Ducks’ loss a big blow, but Pac-12 can still make noise

Published 12:00 am Wednesday, September 4, 2019

Oregon’s gut-punch of a loss against Auburn on Saturday in Arlington, Texas, certainly hurt the perception of the Pac-12 Conference.

Not that the conference was walking tall or anything.

On Sunday, Ducks coach Mario Cristobal left me with three words. They summed up the feeling a coach might have if he had put on a physical display against an SEC opponent, flirted with what would have been a monstrous victory, but left with nothing to show for it.

Cristobal’s words: “Sucks. Pissed. Motivated.”

But what that loss did not do was kill the College Football Playoff hopes for the conference. Perception damaged, yes. Opportunity blown, absolutely. For Oregon mostly. But the narrative that the Pac-12 is now somehow out of the playoff is just not true.

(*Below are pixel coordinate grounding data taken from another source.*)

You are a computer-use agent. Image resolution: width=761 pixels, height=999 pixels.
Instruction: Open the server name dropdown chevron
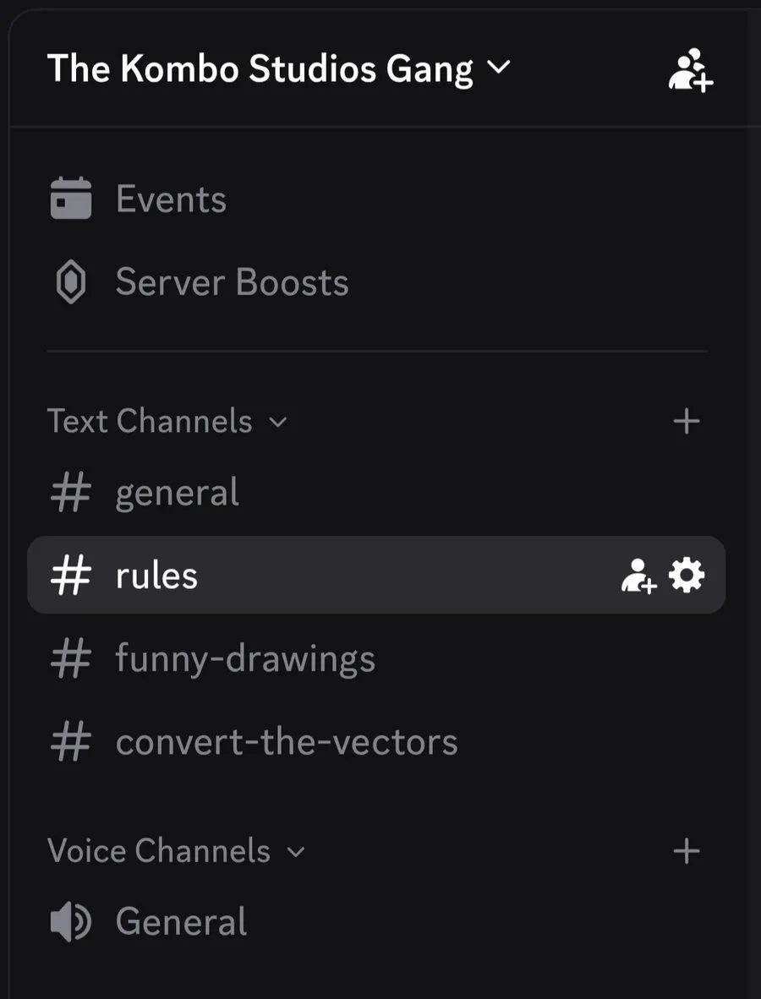500,68
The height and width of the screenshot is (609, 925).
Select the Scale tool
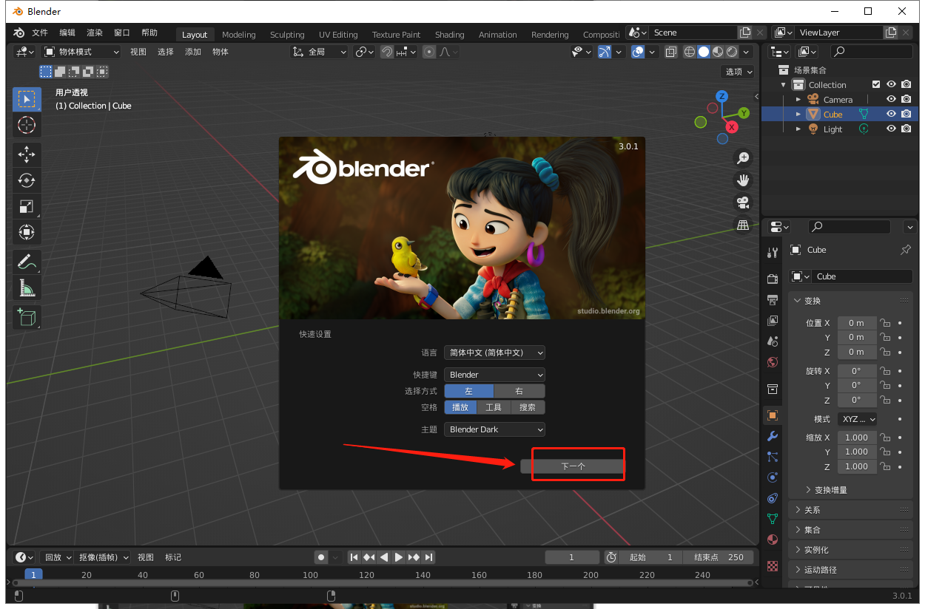click(x=27, y=206)
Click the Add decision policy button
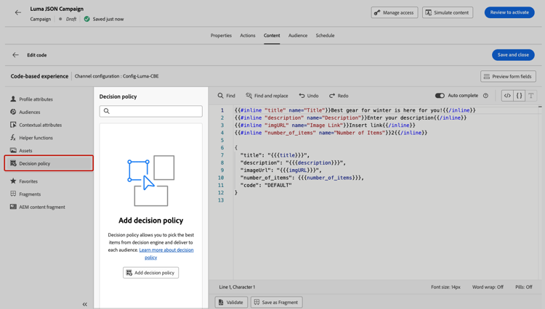The image size is (545, 309). click(x=151, y=273)
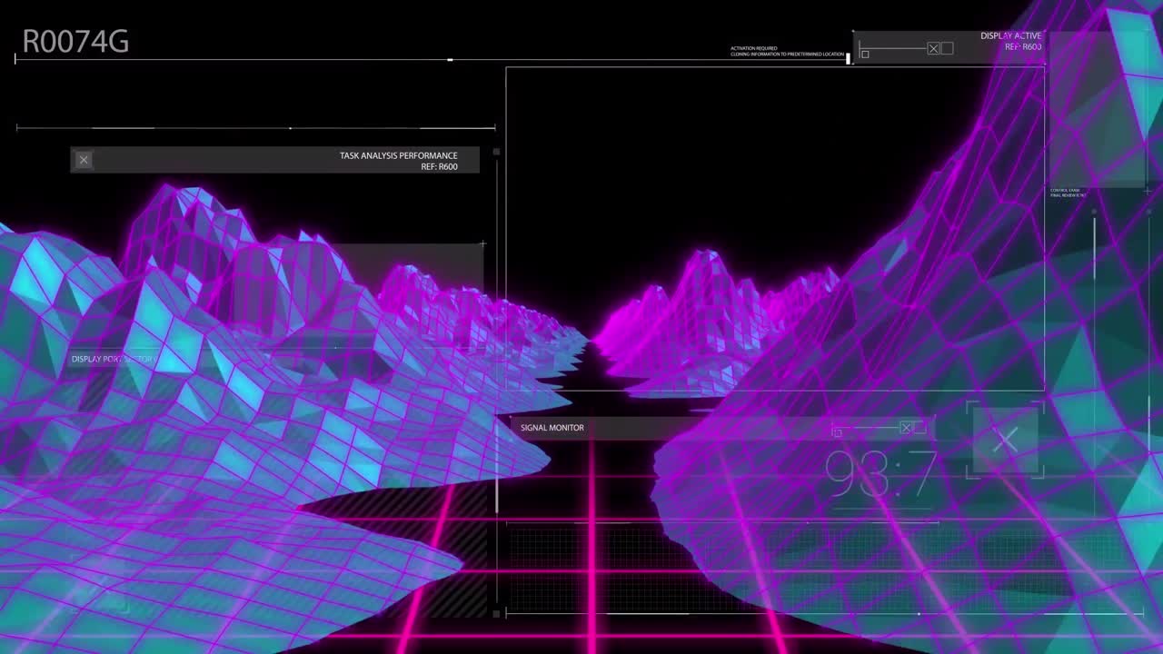Click the X icon on Task Analysis Performance panel
The image size is (1163, 654).
pyautogui.click(x=83, y=160)
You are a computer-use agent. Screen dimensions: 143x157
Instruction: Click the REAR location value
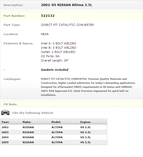point(45,34)
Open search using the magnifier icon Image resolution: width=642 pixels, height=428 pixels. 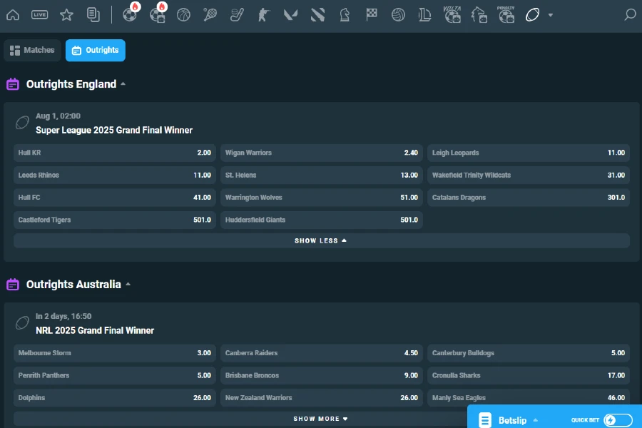pos(631,14)

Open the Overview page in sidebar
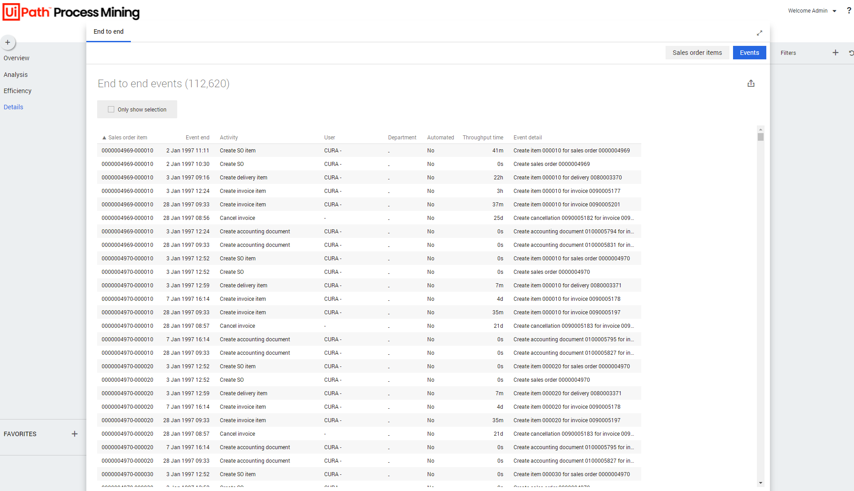point(17,58)
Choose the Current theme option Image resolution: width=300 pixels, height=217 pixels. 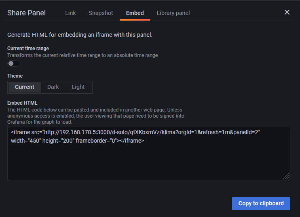coord(25,87)
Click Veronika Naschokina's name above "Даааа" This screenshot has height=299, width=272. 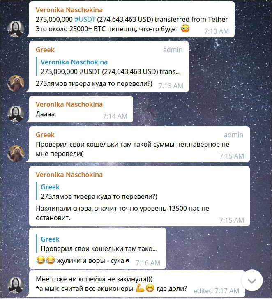(x=69, y=104)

Nor is it true that Arizona losing to Hawaii or UCLA losing to Cincinnati kills the conference’s playoff hopes, either. Those losses damage the brand of the individual programs and the Pac-12. It hurts national perception, sure. But the only thing that matters in potentially making the playoff is that the conference has one of the four best teams in the eyes of the playoff committee.

Opening-week losses hurt for sure, but they do not kill. Not unless a line of teams in the conference fail to get to seven quality victories and a playoff contender’s strength of schedule becomes a factor.

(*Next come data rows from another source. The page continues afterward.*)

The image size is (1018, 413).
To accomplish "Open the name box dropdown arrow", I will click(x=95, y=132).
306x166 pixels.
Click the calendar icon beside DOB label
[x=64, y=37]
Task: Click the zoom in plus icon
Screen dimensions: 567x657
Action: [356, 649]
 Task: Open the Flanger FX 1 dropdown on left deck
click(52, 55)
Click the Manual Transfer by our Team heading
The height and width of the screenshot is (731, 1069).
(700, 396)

Utah is still alive as a playoff candidate. So are Washington State, Washington, Stanford and USC. Oregon and the rest might not even be done, given that a one-loss candidate and the right combination of factors in the Big Ten, SEC and ACC would still leave the door open.

The Pac-12 needs a program to carry the flag. It needs one team to separate itself, win big games, and position itself as a playoff candidate the same way Clemson does in the ACC. But if we are being real about what has kept the conference out of the playoff the last two seasons, it is not the perception of the conference.

Simply, the Pac-12 has not recently presented a contender with a worthy resume.

In fact, only two of the 20 College Football Playoff entries have come from the Pac-12. In part, I believe, because the conference has hamstrung itself with a crappy media-rights revenue stream that will leave each member institution at a $100 million disadvantage vs. its SEC peers in the period between 2014 and 2024.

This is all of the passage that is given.